Si la température le permet, beaucoup de citadins vont vouloir profiter du week-end pour prendre le chemin de la campagne afin d’aller contempler la traditionnelle et toujours aussi fascinante mutation d’octobre lorsque nos forêts se drapent de rouge avant de se dévêtir complètement pour leur longue hibernation. Octobre est un mois envoûtant, mais il l’est nettement moins quand ce sont les cours boursiers qui passent du vert au rouge.

Si je me permets aujourd’hui de faire cette corrélation entre la beauté automnale de la nature en octobre et les risques d’une décoloration soudaine des marchés, c’est que le mois d’octobre est indissociablement lié aux mémorables krachs boursiers de 1929 et de 1987.

Rassurez-vous, ces deux évènements spectaculaires, qui ont marqué à tout jamais les esprits, ne sont pas sur le point de se reproduire, mais il n’en reste pas moins qu’on aborde toujours le mois d’octobre avec une certaine appréhension.

Pourtant, historiquement, le mois d’octobre n’est pas pire que les autres en matière de rendements produits, mais c’est un mois où l’on observe une plus grande volatilité des marchés.

Et c’est pourquoi il sera intéressant de voir comment ceux-ci vont se comporter, particulièrement les marchés nord-américains, au cours des prochains jours, puisque leurs indices viennent d’encaisser leur pire performance mensuelle de la dernière année.

En septembre, les indices Dow Jones, S&P 500 et NASDAQ ont respectivement reculé de 4,2 %, 4,7 % et 5,3 %. L’indice S&P/TSX de la Bourse de Toronto a pour sa part subi une dévaluation mensuelle moindre de 2,9 %.

Malgré ces reculs, il faut rappeler que les quatre indices nord-américains affichaient toujours au 30 septembre des rendements supérieurs à 20 % au cours des 12 derniers mois, notamment de 29 % pour le NASDAQ et de 24,4 % pour le TSX.

Pour l’indice S&P 500, il s’agissait du premier mois de repli en sept mois, tandis que l’indice Dow Jones vient d’afficher un premier recul trimestriel depuis la forte chute boursière du premier trimestre de 2020, lorsque la pandémie a tout ravagé sur son passage.

Des indicateurs de surchauffe

Cette déconvenue boursière de septembre est en grande partie attribuable aux craintes d’une éventuelle flambée de l’inflation, aux possibles répercussions de la faillite du géant chinois Evergrande et au débat entourant le déplafonnement de la dette des États-Unis, nous rappelle la Banque Nationale dans sa dernière revue des marchés.

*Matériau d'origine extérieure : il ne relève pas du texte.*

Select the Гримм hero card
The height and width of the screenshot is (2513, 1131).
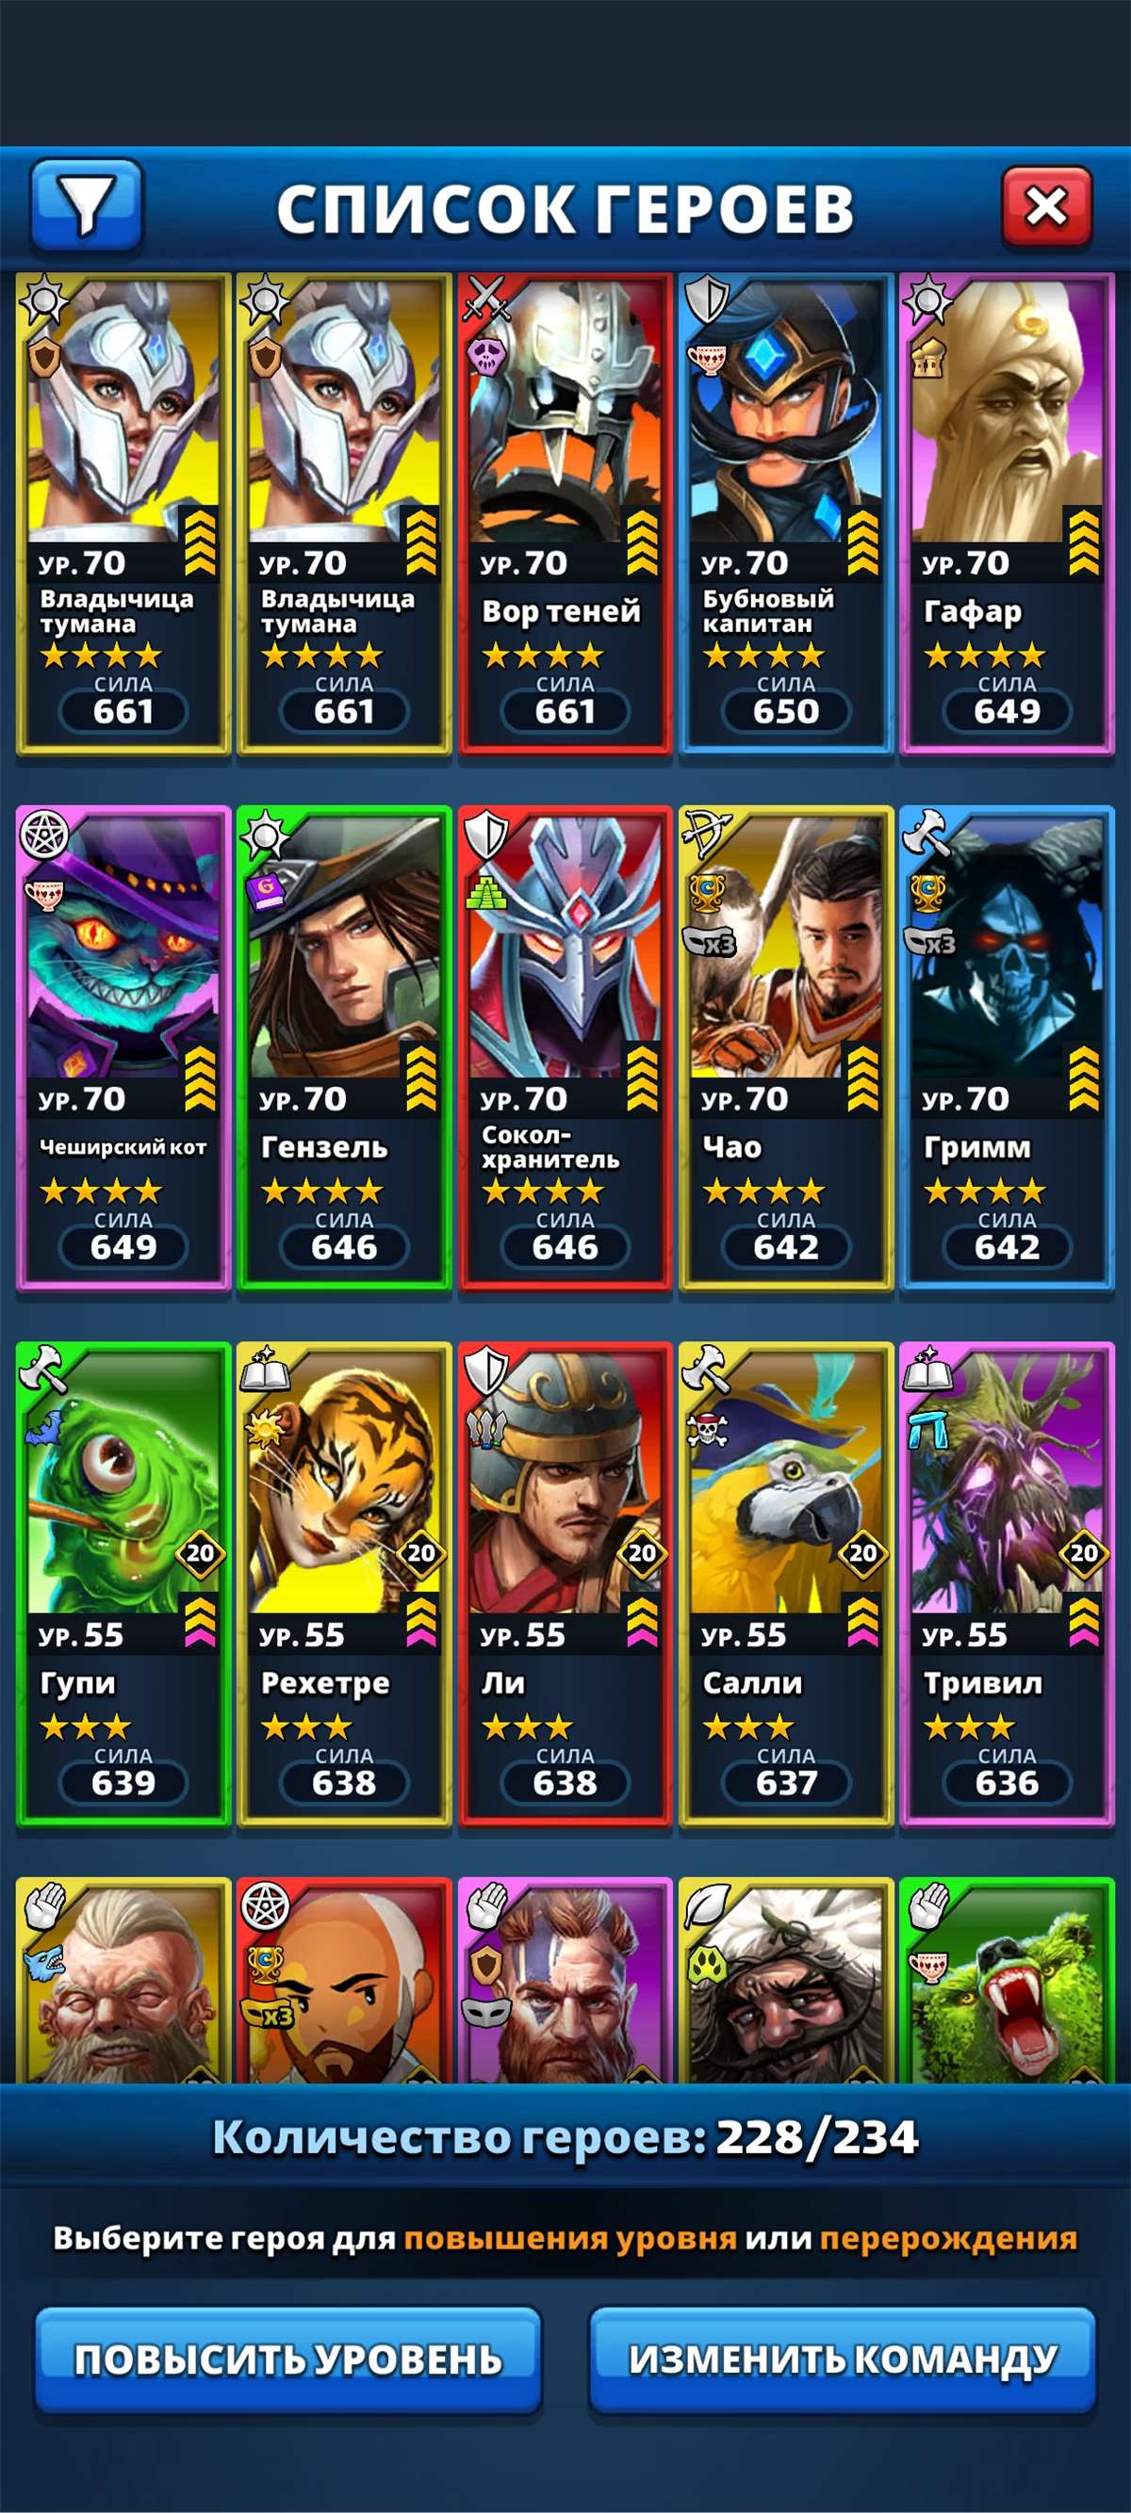[1006, 1048]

Tous ces éléments distillent de l’incertitude chez les investisseurs, on le comprend bien, mais il y a d’autres facteurs qui tendent à démontrer que la marmite commence à surchauffer.

Le prix du pétrole est à son niveau le plus élevé des cinq dernières années. À l’heure où l’on n’entend parler que de l’urgence de décarboner l’économie, le prix du pétrole américain se retrouve au-dessus des 75 $ US le baril, alors qu’il se situait à 41 $ US il y a un an, et à 33 $ US en avril 2020.

Les prix de l’aluminium et du nickel sont un autre bel exemple d’atteinte de point limite. Il y a deux semaines, la tonne de nickel a franchi la marque des 20 000 $ US, un sommet depuis 2014, alors que la tonne d’aluminium a passé la barre des 3000 $ US pour se replier légèrement depuis à 2850 $ US, ce qui reste des prix jamais vus depuis 2008, l’année-frontière de la grande récession mondiale de 2009.

Petit rappel historique. Durant l’effondrement boursier de 2008, qui s’est étalé sur quatre mois, de septembre à décembre, c’est en octobre que la Bourse américaine a enregistré sa plus forte chute avec une baisse de 14,5 % de l’indice S&P 500, qui a perdu 37 % de sa valeur au total.

Ce qui complique la situation actuelle et ne facilite pas la lecture de ce que nous réservent les prochains mois de reprise économique post-choc pandémique, c’est de savoir jusqu’où la portée de l’action des gouvernements peut aller.

On le voit aux États-Unis, le président Biden peine à faire accepter au sein de son propre parti son plan de relance socio-économique de plusieurs milliers de milliards de dollars.

C’est beaucoup d’argent et on sollicite la machine à imprimer des billets verts comme jamais on ne l’a fait auparavant. Cette injection massive de capitaux dans l’économie va invariablement générer de l’inflation et se répercuter sur le pouvoir d’achat des consommateurs américains, les moteurs de la croissance économique aux États-Unis.

Le gouvernement américain doit s’entendre d’ici au 18 octobre pour permettre le relèvement du plafond de la dette américaine. Entre-temps, il sera intéressant de suivre l’évolution des marchés et leur perception de ce que l’avenir nous réserve.